Tehran has a different vision for Iraq and Syria than we do. Consider the machinations in Baghdad over the past decade by Qassem Suleimani, head of the Qods Force. So any notion that the enemy of my enemy is my friend just doesn't add up in this case. Iran isn't America's friend.
Whether the administration can fashion an effective fighting force out of scores of Syrian militias is a very arguable proposition. Let's road test it. But it will take time.
In the interim, we will have enough difficulty operating against ISIS on our own without good intelligence and special forces on the ground, and getting at ISIS in the midst of a civil war.

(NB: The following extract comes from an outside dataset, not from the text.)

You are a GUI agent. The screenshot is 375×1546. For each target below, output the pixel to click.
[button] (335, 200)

In the end, whether this approach works or not, the essence of the President's policy will end up being driven by U.S. air power: Destroy ISIS from the air, certainly as they move across the border into Iraq and then as the intel improves, attack them in Syria, too, and empower our new allies to do so on the ground.

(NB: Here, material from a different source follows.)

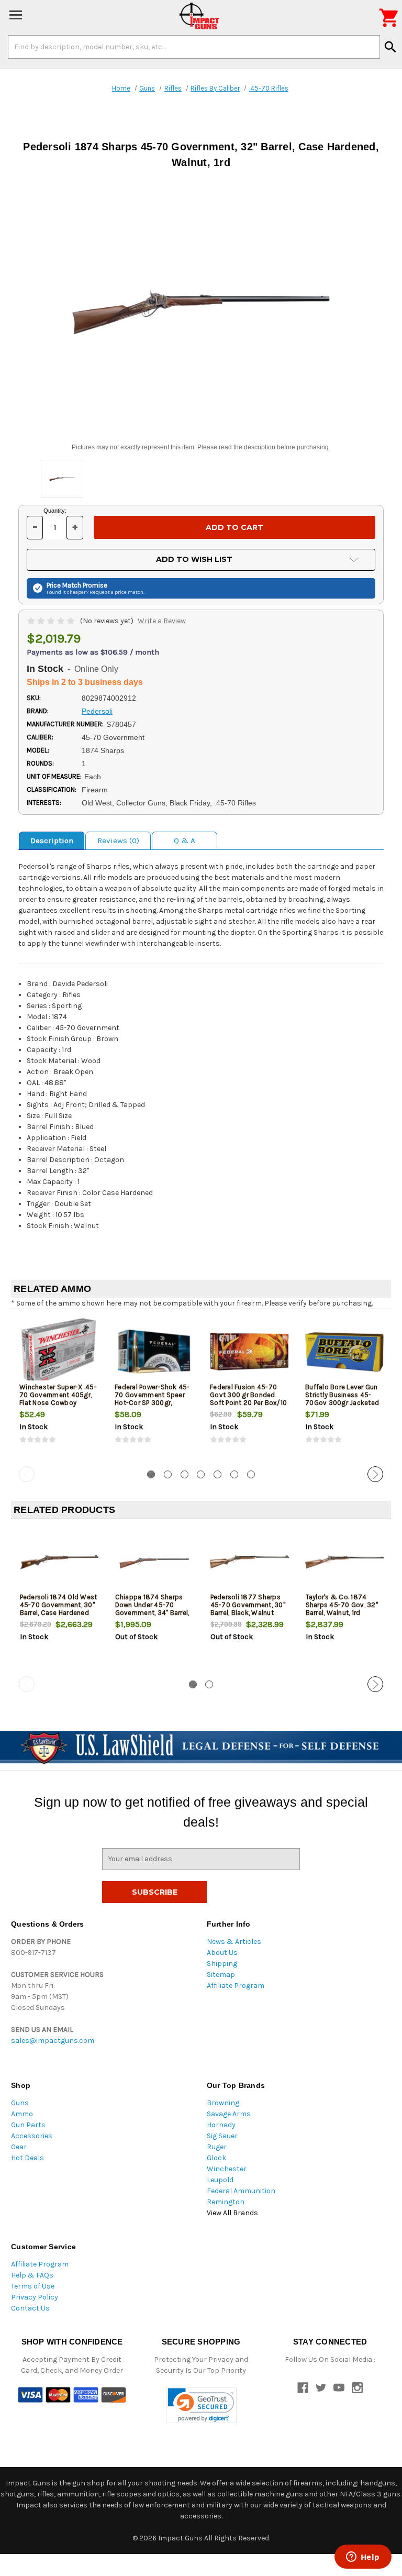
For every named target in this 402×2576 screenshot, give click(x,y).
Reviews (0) (118, 840)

After more than a decade of the war on terror against al Qaeda, if you asked us what the most immediate threat to the continental United States is, we wouldn't say ISIS. We'd say al Qaeda in the Arabian Peninsula with its demonstrated capacity to make bombs and to try to attack America.
Our point isn't to deny the success of counterterrorism efforts; it's to suggest that hitting one jihadist group usually means that affiliates and derivatives emerge. And that's likely to happen even with great success against ISIS. This really is the long war. Fighting these people is like breathing. You just can't stop.
We think the President gets all this.
And frankly, there really isn't much more he could have said or in fact much more he could be doing. In the end, this is not about grand plans, designs and hopes to transform the Middle East -- one broken, angry and dysfunctional region of the world.
For America, it's about how to continue our track record: no al Qaeda-directed attacks on U.S. soil in 13 years.
You can dress it up all you want with allies, coalitions, political reforms and inclusiveness. But Obama knows that in the end when stripped to its essence, it's about killing bad guys before they have a chance to kill us.